Skip site navigation (1)Skip section navigation (2)
Date:      Wed, 28 Mar 2001 00:22:48 +0200 (CEST)
From:      "Hartmann, O." <ohartman@klima.physik.uni-mainz.de>
To:        "Dan H." <danh@nofx.eagle.ca>
Cc:        <freebsd-hardware@FreeBSD.ORG>, <freebsd-questions@FreeBSD.ORG>
Subject:   Re: overheated PIII/KATMAI in SMP system
Message-ID:  <Pine.BSF.4.33.0103280018070.591-100000@klima.physik.uni-mainz.de>
In-Reply-To: <Pine.BSF.4.21.0103271707250.4231-100000@nofx.eagle.ca>

next in thread | previous in thread | raw e-mail | index | archive | help
On Tue, 27 Mar 2001, Dan H. wrote:

Hello.

The BIOS ist the newest BIOS I got (1012B).
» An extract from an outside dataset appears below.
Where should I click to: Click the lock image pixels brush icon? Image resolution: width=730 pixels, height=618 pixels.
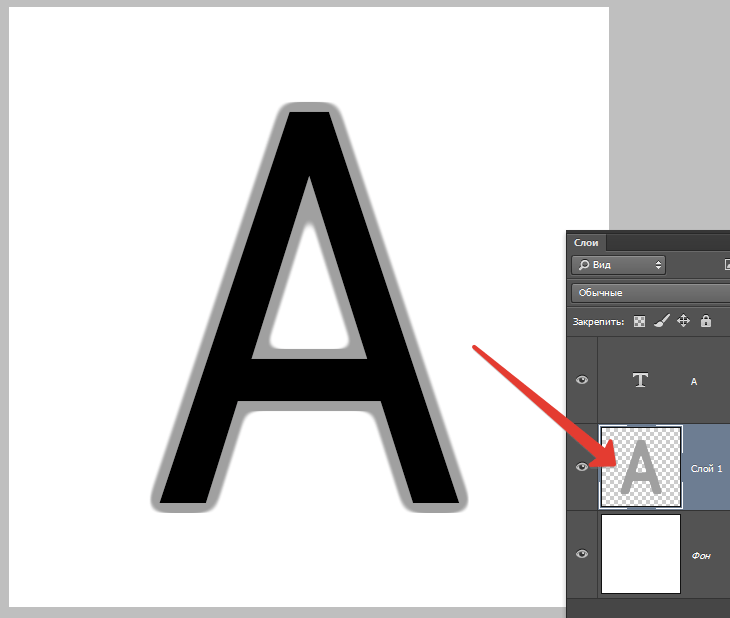(662, 321)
There is no newer BIOS.
I know that the temperature sensors on main PCBs are very "sloppy",
but it is simply a kind of indicator for me why our server has permanently
SIG 11 errors when compiling a world (FreeBSD world). Assuming that the
error on each sensor is linear, it reflects that one CPU produces much
more heat in SMP mode than the others; this is the output from now,
UP-kernel, compiling world:
i
healthd:

************************
* Hardware Information *
************************
Asus: AS97127F
************************

Temp.= 21.0, 32.5, 34.0; Rot.=    0, 4963, 4753
Vcore = 2.06, 2.05; Volt. = 3.20, 4.95, 11.98, -11.66, -5.09
Temp.= 21.0, 32.5, 34.0; Rot.=    0, 5192, 4963
Vcore = 2.08, 2.05; Volt. = 3.22, 4.95, 12.04, -11.66, -5.09


heat:

ystem Temperature       69F (21.0C)
CPU1 Temperature         91F (33.0C)
CPU2 Temperature         94F (34.5C)
FAN2                    310 RPMs (functional)
FAN3                    310 RPMs (functional)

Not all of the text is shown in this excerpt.